His hair was ragged and long, more so than usual, and quite tangled. There were dark hollows under his eyes, making him look as though he were haunted. The skin at the corner of his mouth was dry and cracked, and his pale hands were resting loosely on his lap like they'd forgotten all about how to grip a bowstring.

 

 

It broke something in Gilan. Something right in the center of his chest, where his heart should be.

 

 

He blinked quickly and scrubbed a hand over his face, wiping tears he didn't know were there. "You're stronger than this," he whispered.

 

 

“You’re so much stronger than this. I’ve seen it. I’ve seen you fight through things that would knock anyone else flat. Will Treaty I swear to God if you're not fighting this--.”

 

 

He cut himself off, letting out a shuddering breath.

 

 

“And I’d take it from you if I could. I swear I would. I’d carry it. All of it. Just so you didn’t have to sit here like this. This hurts me, Will, can't you see it hurts me to see you like this?”

 

 

There was still no answer.

 

 

Gilan shifted, restless and exhausted, and flopped down sideways on the lower half of Will’s bed, his shoulder pressed into Will's shin. The man didn't react, not even a flinch.

 

 

Gilan stared at him sideways from his spot on the bed, glancing at Will's hand and wrapping his own fingers around it, giving it a gentle squeeze.

 

 

The tears came slowly at first. One blinked away, then another. And then they were just constant, sliding freely down his cheeks as the glow of the sunset streamed through the window and bathed the bed in a warm glow.

 

 

Footsteps approached in the corridor.

 

 

Gilan wiped his face quickly with the sleeve of his cloak, blinking hard. He sat up, and turned just in time to see the door creak open.

 

 

Baron Arald stood there, looking older than usual in the dying daylight. Shoulders were a bit more stooped. His eyes fell on Will’s motionless form, and the mask of perfectly practiced composure slipped—just for a moment.

 

 

He looked quietly, utterly devastated.

 

 

“I—I can come back,” Arald said, his voice low, his eyes shifting awkwardly between the still figure on the bed and the ranger sitting beside him.

 

 

“No, please,” Gilan said, standing. He stepped back and gestured to the chair beside the bed. “I was just finishing up.”

 

 

The baron nodded, hesitated, then crossed the room slowly. He reached into his jirken and pulled out a small wooden carving. A hawk, its wings outstretched mid-flight, it was a bit jagged, definitely not professionally carved, and Gilan raised an eyebrow at its appearance.

 

 

The Baron set it down on the nightstand beside the bright wildflowers.

 

 

“I kept it on my desk,” Arald said softly. "Will gifted it to me at Yuletide one year. He was eleven.
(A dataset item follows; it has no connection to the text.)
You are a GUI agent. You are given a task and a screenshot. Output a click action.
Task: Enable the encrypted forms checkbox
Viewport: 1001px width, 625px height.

Told me he'd carved it in a carpentry intensive at school."

 

 

Gilan smiled faintly, not knowing this little tidbit about his friend, his lips pressed tightly together. "He must've been proud of it," he said with amusement.

 

 

Arald nodded once. "He'd said he wanted to give back."

 

 

Gilan nodded again, his brow creasing.

 

 

Arald didn’t sit. He just stood there, looking down at the boy he’d once helped raise. The boy with a remarkably unusual beginning. An orphan child, brought to his doorstep by a Ranger. The boy was a troublemaker in his youth, always with a quick wit and a quicker sprint. He was a quietly clever spark of a child who had grown into something more than anyone could've imagined.

 

 

And now--

 

 

“Thank you for sitting with him,” Arald said at last, his voice hoarse.

 

 

Gilan looked at Will one last time, then back at the Baron. “Of course.”

 

 

He left the room quietly, the door clicking shut behind him, leaving Arald alone in the warm light with the frozen hawk and the frozen boy who'd once carved it.

 

Chapter 3

Summary:

alyss sees recognition.

Notes:

sorry this one's a short one, but hope you like anyway!! :))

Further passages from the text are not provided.